Start of DATASET CONTENT
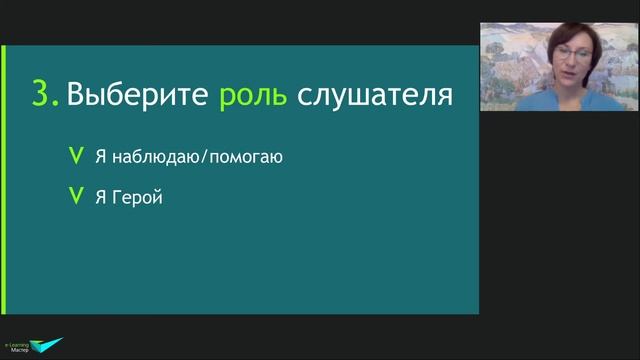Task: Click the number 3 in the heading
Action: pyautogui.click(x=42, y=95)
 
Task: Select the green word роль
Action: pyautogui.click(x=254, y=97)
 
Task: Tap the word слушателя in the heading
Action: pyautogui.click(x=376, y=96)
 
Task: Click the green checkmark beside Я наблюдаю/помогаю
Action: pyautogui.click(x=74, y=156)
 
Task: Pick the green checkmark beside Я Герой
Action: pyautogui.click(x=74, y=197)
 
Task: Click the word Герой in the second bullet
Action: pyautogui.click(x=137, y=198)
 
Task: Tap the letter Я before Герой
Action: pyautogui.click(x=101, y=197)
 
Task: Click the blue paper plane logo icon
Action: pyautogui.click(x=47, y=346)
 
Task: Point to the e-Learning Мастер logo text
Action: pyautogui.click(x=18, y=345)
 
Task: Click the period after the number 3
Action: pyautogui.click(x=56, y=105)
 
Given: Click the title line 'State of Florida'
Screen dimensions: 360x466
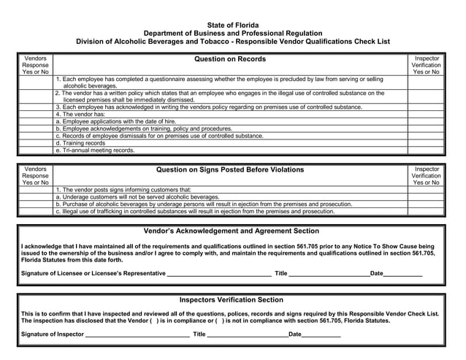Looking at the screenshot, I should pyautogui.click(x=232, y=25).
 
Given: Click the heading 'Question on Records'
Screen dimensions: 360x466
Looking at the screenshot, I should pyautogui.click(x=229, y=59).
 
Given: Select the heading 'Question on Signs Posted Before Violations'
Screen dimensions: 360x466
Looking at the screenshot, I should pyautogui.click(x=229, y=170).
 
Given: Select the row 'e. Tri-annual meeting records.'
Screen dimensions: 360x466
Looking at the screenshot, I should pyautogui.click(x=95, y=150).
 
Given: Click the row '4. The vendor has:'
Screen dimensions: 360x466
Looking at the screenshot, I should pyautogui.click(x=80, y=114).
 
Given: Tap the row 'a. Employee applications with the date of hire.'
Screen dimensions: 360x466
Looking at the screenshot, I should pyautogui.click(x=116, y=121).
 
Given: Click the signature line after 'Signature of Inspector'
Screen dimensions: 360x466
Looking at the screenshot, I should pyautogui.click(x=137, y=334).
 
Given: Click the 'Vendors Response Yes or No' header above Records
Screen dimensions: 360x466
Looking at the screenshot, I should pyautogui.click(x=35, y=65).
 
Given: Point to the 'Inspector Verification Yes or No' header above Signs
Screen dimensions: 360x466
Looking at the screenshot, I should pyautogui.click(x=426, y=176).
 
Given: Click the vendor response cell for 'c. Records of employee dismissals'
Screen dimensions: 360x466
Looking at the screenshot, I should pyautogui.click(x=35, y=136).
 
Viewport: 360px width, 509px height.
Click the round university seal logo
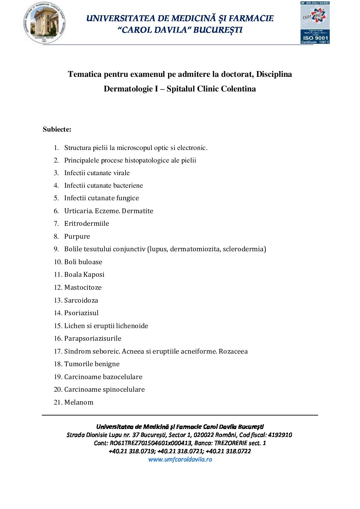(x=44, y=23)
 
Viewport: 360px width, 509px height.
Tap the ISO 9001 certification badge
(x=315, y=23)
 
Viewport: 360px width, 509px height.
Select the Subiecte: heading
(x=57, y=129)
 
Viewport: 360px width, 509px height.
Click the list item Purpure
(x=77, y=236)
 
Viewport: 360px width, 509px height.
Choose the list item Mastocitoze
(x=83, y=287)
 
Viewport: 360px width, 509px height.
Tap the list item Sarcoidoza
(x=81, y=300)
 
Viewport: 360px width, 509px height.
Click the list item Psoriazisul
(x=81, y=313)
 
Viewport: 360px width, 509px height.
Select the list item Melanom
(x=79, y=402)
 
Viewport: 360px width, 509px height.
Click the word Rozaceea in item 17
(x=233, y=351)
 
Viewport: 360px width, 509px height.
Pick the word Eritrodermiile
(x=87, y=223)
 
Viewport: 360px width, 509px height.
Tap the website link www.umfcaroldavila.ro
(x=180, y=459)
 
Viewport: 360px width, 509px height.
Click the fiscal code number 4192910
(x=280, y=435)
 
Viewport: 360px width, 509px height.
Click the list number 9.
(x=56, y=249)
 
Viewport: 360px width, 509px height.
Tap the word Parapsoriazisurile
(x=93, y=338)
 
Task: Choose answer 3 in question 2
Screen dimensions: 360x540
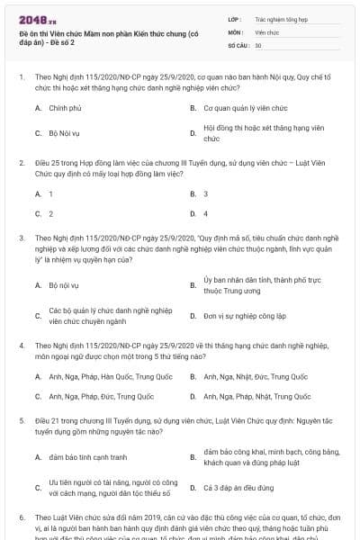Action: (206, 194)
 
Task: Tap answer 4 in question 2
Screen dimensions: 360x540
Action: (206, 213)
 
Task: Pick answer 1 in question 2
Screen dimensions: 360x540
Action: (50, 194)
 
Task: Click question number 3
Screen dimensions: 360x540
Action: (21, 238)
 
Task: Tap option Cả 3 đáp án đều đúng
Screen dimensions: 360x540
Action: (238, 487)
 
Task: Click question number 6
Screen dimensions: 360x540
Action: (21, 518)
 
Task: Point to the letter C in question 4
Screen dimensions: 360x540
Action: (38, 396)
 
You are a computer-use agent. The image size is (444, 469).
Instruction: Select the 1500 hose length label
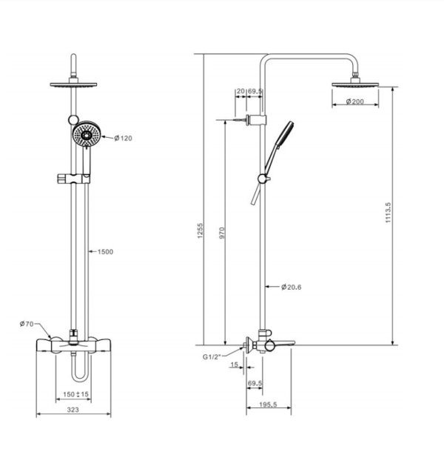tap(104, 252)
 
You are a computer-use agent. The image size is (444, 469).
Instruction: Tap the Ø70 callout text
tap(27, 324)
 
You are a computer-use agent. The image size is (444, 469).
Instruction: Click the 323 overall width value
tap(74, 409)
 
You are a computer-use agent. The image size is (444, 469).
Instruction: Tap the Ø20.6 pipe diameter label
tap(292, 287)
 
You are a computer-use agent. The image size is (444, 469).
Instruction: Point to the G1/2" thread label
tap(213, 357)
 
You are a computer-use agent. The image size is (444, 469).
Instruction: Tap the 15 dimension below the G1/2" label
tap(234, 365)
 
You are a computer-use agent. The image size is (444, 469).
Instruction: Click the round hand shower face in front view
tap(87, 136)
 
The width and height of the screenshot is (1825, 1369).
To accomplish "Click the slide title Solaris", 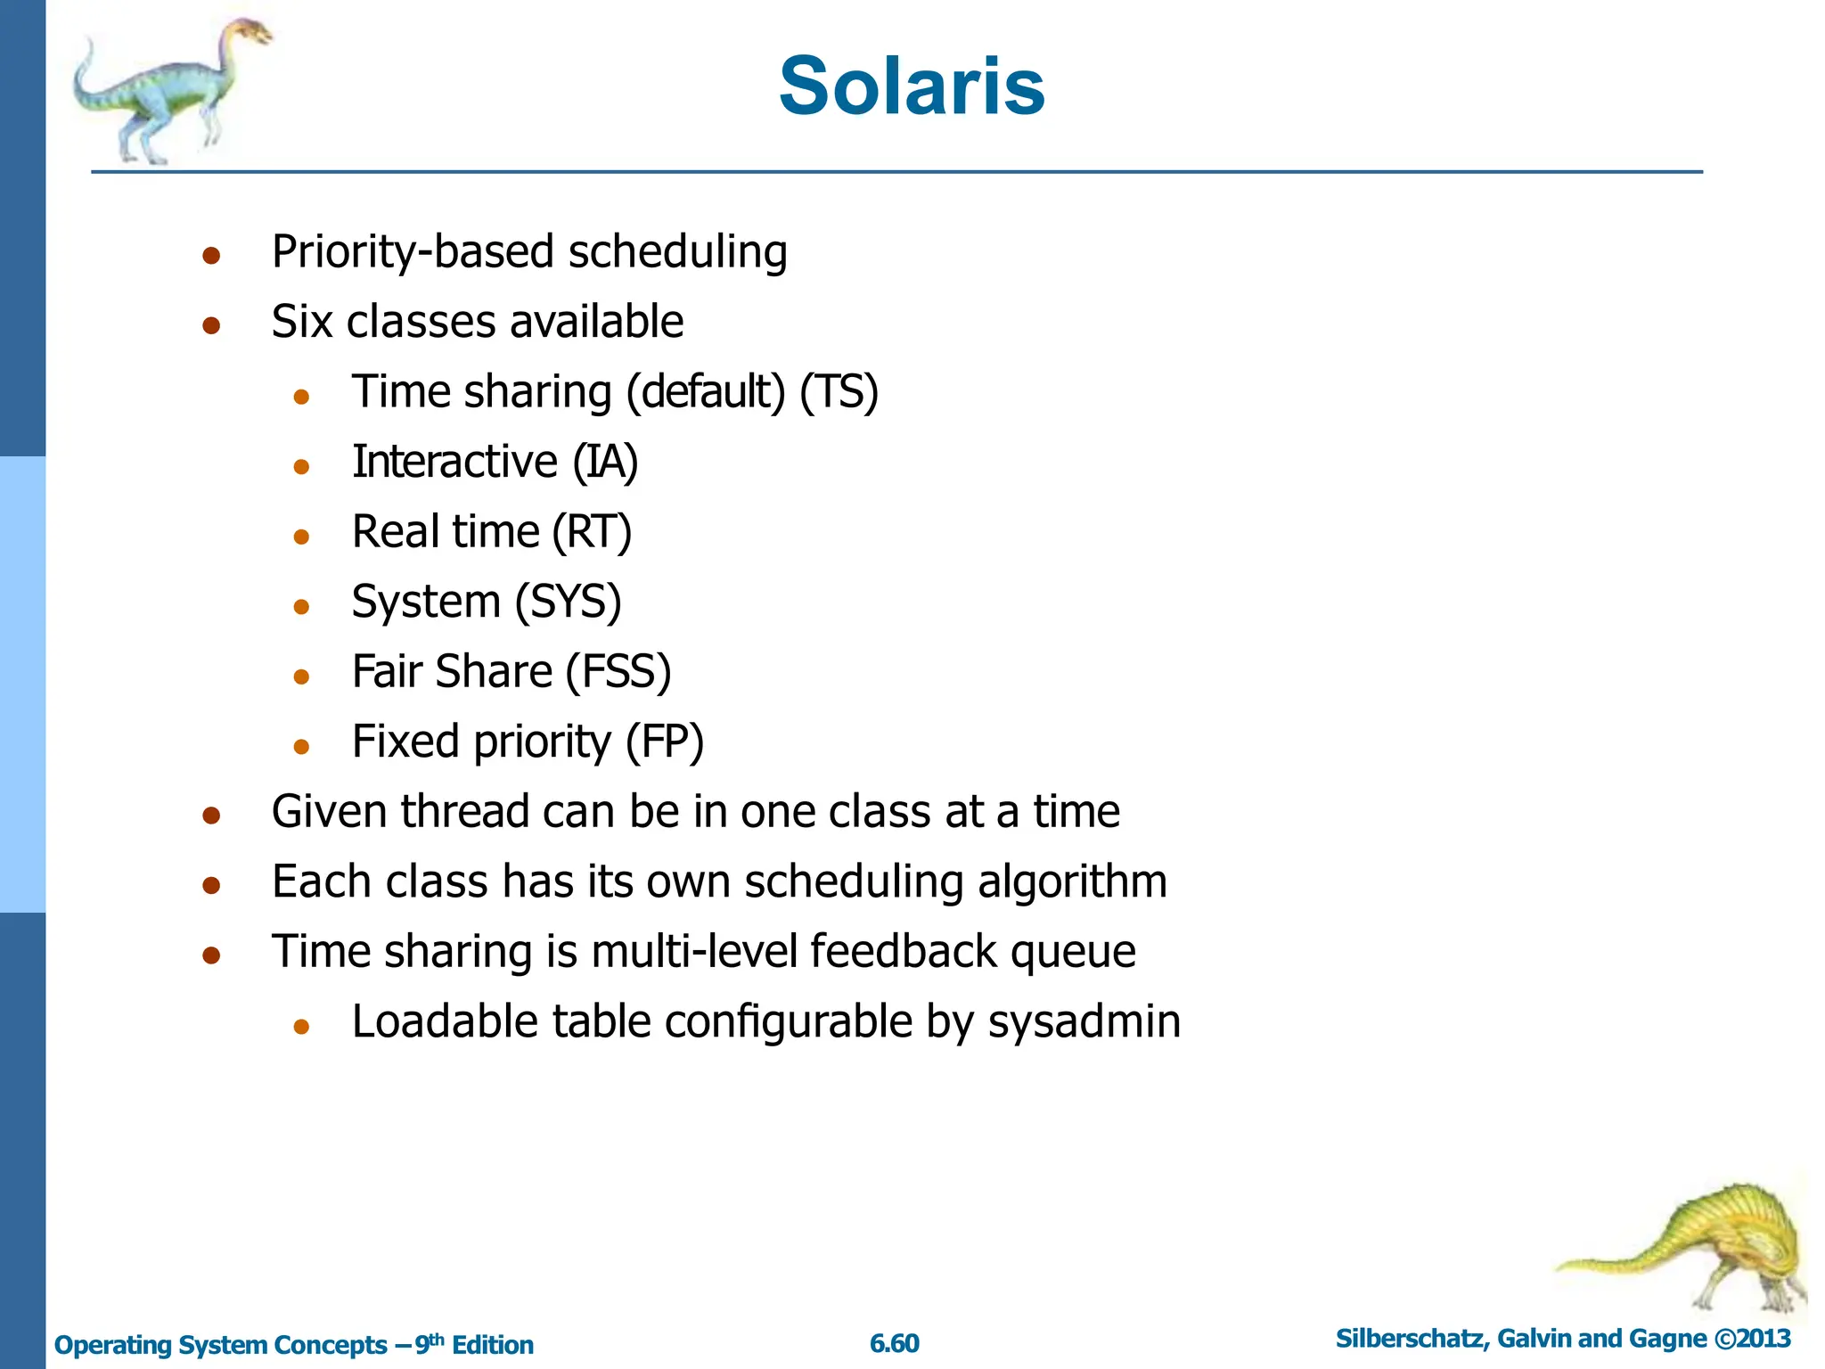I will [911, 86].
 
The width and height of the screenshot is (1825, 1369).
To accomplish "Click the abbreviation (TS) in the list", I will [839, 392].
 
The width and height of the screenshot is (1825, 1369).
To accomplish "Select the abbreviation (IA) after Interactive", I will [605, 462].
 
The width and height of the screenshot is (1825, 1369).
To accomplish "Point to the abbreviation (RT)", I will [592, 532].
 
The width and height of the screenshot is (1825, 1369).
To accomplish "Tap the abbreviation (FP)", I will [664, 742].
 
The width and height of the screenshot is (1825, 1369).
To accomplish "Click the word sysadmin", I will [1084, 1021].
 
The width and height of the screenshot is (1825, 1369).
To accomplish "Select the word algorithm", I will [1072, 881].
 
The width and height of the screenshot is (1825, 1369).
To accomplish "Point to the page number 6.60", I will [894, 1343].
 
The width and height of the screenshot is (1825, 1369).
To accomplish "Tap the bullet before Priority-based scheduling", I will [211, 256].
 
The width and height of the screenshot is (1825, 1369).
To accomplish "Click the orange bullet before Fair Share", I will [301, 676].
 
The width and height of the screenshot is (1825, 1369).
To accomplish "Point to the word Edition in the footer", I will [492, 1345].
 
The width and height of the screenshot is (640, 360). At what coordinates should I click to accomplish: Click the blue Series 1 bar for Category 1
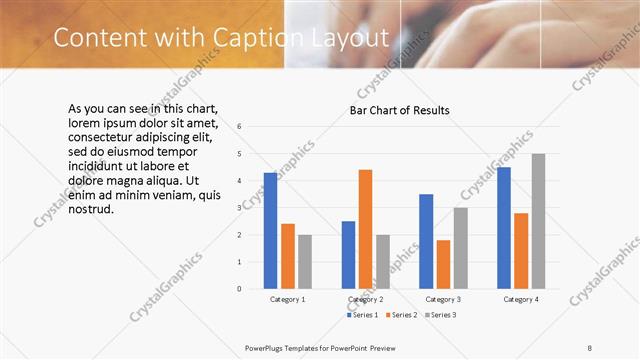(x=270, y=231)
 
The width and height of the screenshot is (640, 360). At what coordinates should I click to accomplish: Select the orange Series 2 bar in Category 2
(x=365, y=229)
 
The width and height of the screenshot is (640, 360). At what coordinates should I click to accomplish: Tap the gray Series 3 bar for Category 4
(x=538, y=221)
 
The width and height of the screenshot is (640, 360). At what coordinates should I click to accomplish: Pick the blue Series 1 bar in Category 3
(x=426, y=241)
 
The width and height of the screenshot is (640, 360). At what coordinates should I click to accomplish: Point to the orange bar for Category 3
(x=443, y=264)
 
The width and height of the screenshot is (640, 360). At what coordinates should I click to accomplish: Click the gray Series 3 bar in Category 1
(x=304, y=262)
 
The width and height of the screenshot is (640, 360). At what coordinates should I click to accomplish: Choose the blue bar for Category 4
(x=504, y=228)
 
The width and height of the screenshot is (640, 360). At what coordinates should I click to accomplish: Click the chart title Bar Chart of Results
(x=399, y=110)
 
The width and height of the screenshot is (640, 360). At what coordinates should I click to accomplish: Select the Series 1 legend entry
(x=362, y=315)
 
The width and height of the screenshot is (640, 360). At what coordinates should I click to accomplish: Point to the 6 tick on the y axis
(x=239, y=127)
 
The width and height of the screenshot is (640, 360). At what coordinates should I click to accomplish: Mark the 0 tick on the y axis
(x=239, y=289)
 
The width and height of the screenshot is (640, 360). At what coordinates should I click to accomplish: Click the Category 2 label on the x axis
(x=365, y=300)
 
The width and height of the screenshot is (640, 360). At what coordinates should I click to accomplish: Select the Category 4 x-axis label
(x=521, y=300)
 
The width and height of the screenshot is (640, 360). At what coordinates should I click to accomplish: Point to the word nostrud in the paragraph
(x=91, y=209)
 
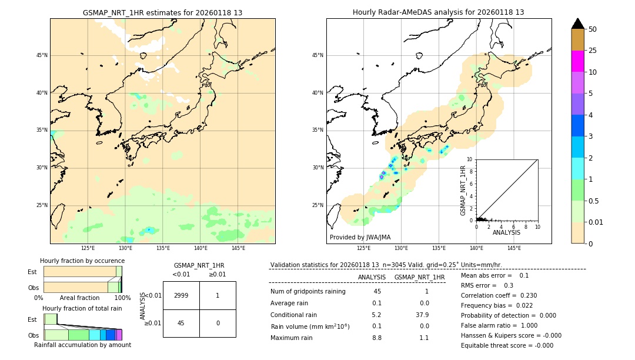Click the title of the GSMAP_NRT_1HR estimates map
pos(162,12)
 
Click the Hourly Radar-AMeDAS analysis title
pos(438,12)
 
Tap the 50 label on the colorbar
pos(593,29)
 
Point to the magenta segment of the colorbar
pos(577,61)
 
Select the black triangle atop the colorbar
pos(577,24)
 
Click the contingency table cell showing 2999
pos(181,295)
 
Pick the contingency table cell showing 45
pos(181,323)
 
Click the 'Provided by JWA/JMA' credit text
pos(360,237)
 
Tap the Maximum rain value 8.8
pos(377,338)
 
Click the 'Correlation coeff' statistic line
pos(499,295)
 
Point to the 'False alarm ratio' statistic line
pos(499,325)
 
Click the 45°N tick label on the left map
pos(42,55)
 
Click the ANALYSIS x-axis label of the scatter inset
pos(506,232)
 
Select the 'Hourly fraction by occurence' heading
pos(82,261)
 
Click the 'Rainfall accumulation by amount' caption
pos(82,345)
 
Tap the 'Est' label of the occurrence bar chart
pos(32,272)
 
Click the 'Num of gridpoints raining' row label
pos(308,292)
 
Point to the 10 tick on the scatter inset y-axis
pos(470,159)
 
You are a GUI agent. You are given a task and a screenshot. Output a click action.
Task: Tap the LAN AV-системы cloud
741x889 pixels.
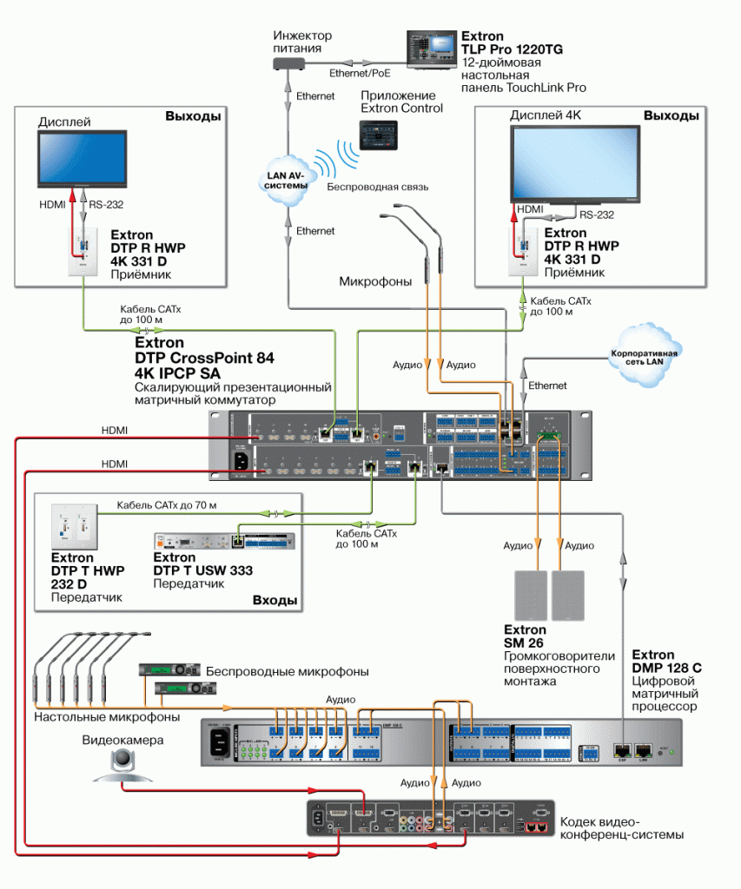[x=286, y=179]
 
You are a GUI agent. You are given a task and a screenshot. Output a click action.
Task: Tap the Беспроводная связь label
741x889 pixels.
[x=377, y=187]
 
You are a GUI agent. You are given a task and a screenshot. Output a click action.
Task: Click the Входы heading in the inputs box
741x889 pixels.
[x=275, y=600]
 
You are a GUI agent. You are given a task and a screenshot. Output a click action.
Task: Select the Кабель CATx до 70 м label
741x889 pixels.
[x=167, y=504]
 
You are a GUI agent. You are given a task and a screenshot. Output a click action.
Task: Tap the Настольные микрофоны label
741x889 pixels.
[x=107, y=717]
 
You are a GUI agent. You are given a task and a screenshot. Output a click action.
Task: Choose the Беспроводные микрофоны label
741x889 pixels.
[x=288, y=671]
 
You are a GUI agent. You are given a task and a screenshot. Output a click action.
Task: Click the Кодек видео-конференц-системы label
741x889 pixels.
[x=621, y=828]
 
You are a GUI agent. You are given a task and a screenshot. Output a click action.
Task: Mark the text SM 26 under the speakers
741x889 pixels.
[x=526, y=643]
End of DATASET CONTENT
- **DIRECTIONS FOR THIS TASK**
Copy out the data from the line containing "Task: Click the green" through the line containing "Action: pyautogui.click(x=101, y=197)", both included, reproducing each line exactly.

- **TASK RESULT**
Task: Click the green checkmark beside Я наблюдаю/помогаю
Action: pyautogui.click(x=74, y=156)
 
Task: Pick the green checkmark beside Я Герой
Action: pyautogui.click(x=74, y=197)
 
Task: Click the word Герой in the second bullet
Action: pyautogui.click(x=137, y=198)
 
Task: Tap the letter Я before Герой
Action: pyautogui.click(x=101, y=197)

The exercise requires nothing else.